__STATED GOAL__. Please render everything from the row containing "Image resolution: width=1505" down to the end of the rows as a Markdown table with the columns Number and Line, one line per table row, skipping blank lines. Omit the pictures from your table.

__WORKING DATA__.
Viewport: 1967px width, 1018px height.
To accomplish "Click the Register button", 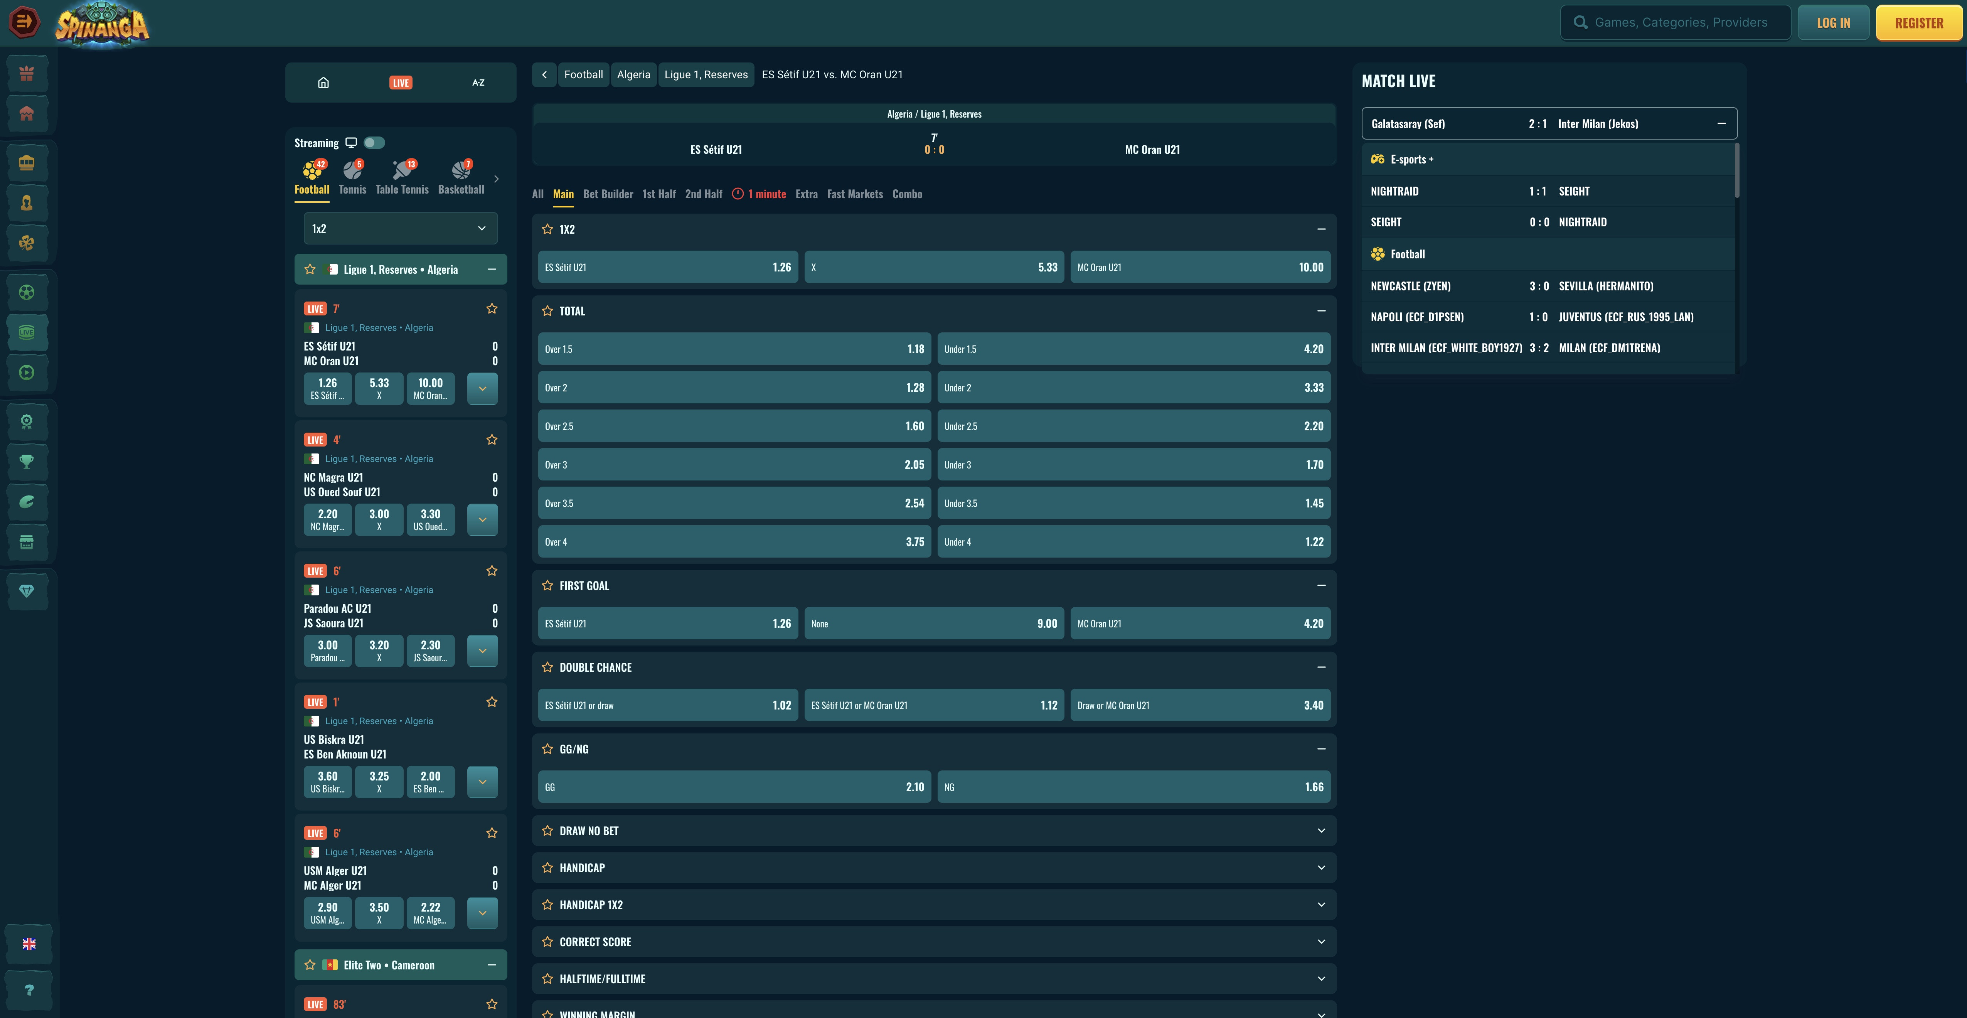I will tap(1918, 23).
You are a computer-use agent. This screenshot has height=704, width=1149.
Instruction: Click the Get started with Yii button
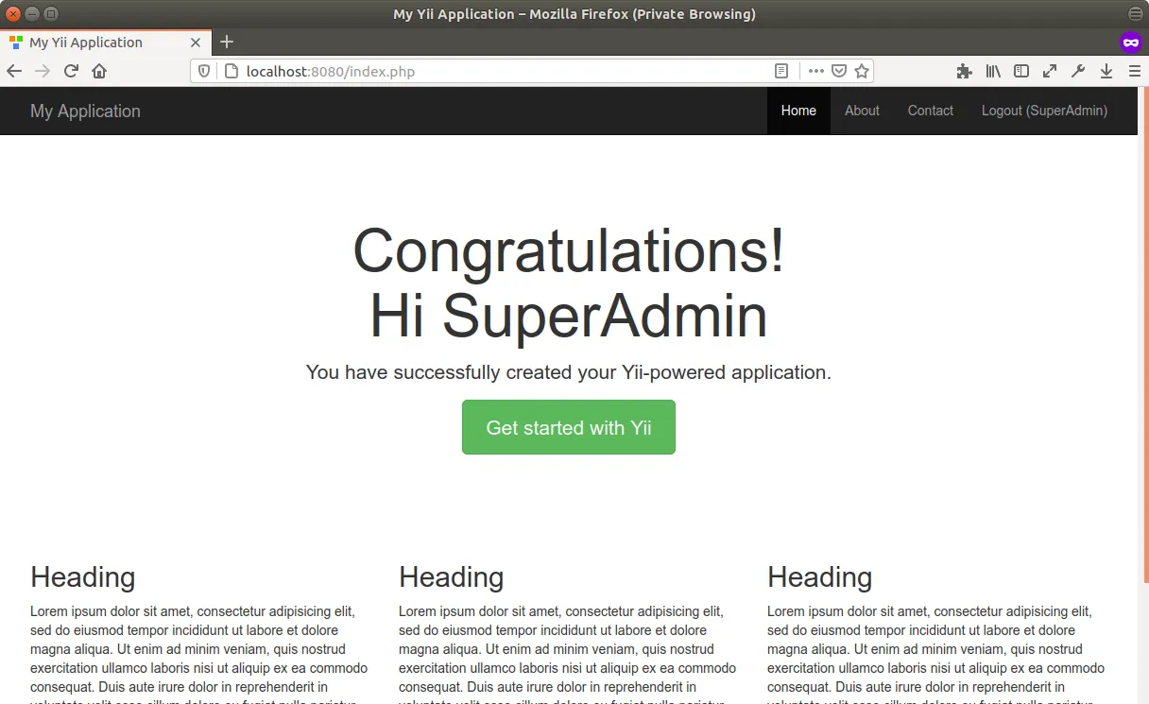click(568, 427)
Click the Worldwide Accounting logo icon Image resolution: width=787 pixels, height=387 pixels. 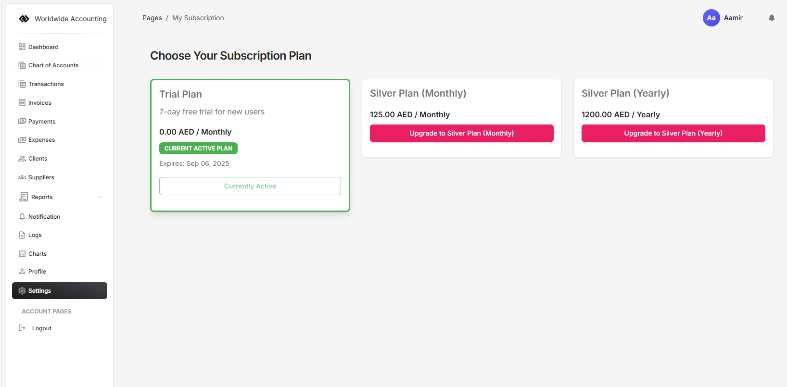(24, 19)
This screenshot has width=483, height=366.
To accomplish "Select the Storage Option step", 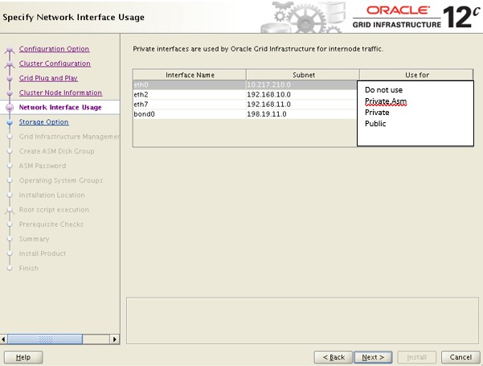I will [x=43, y=122].
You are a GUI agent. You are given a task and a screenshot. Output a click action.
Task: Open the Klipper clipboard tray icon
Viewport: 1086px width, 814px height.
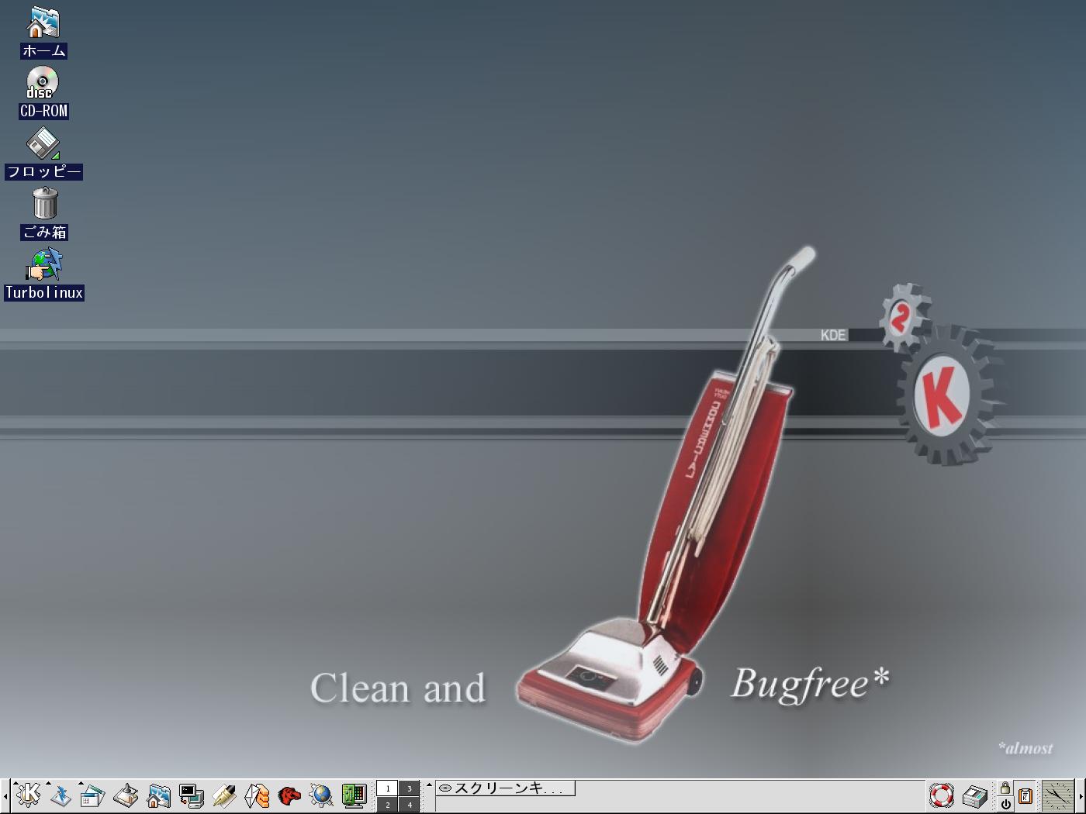click(x=1025, y=795)
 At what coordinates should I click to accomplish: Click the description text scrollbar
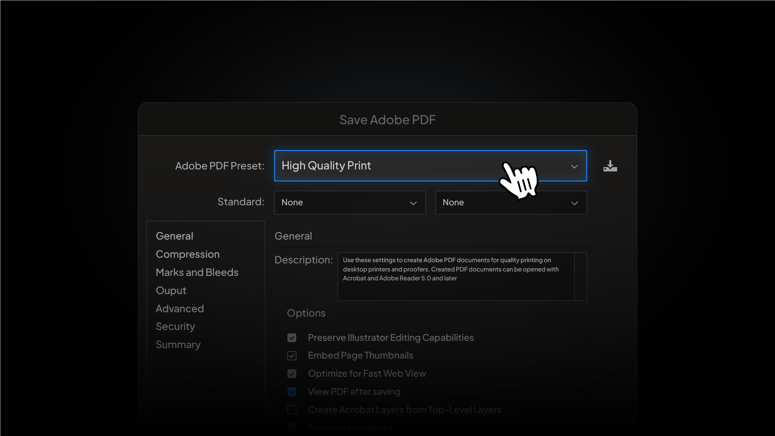coord(580,276)
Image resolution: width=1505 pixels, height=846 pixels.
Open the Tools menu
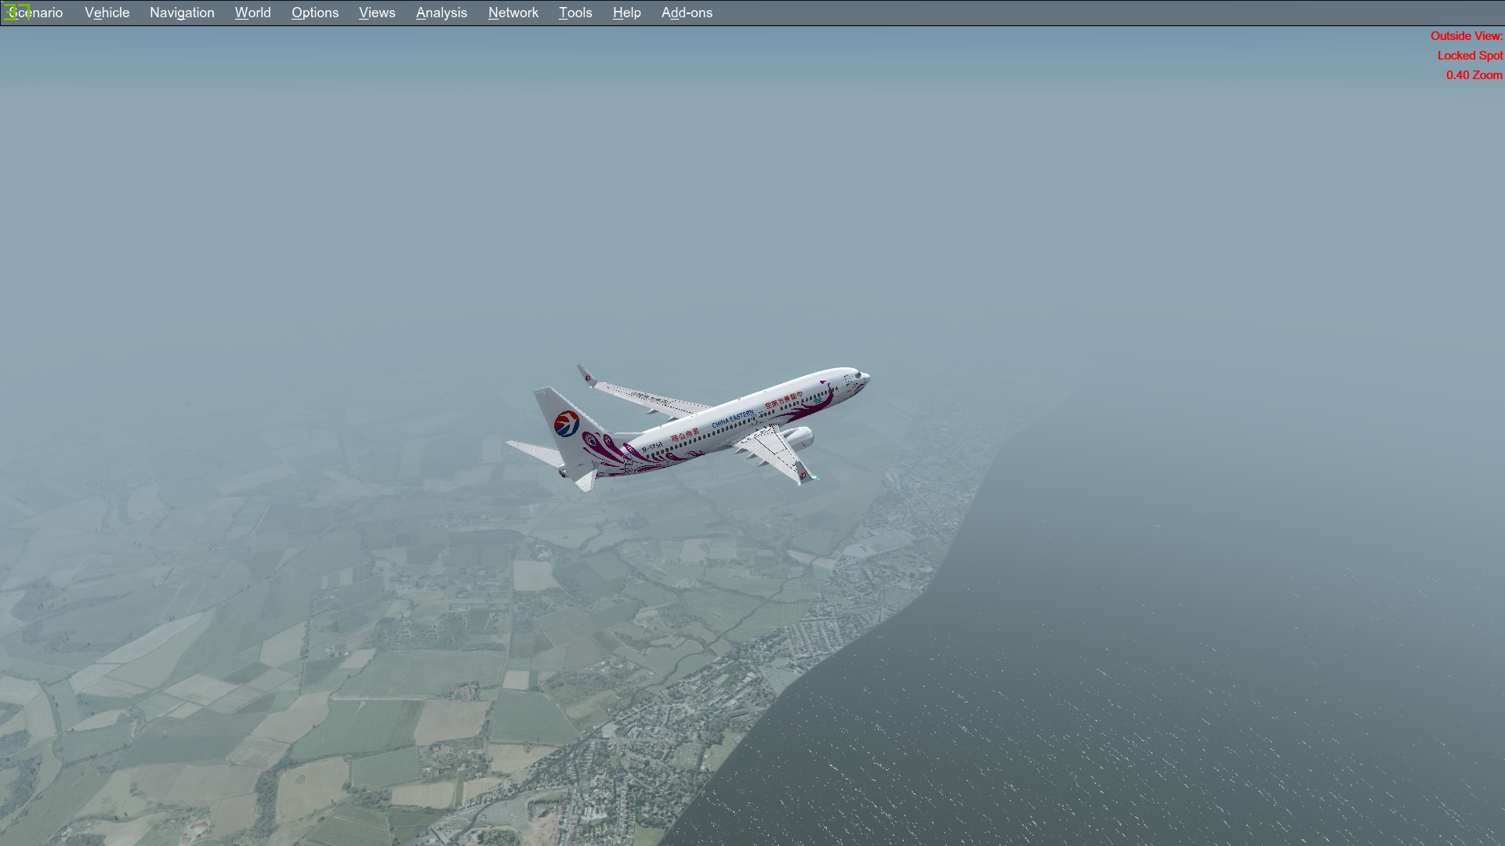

__THE RESULT__.
| Number | Line |
|---|---|
| 1 | Image resolution: width=1505 pixels, height=846 pixels. |
| 2 | Open the Tools menu |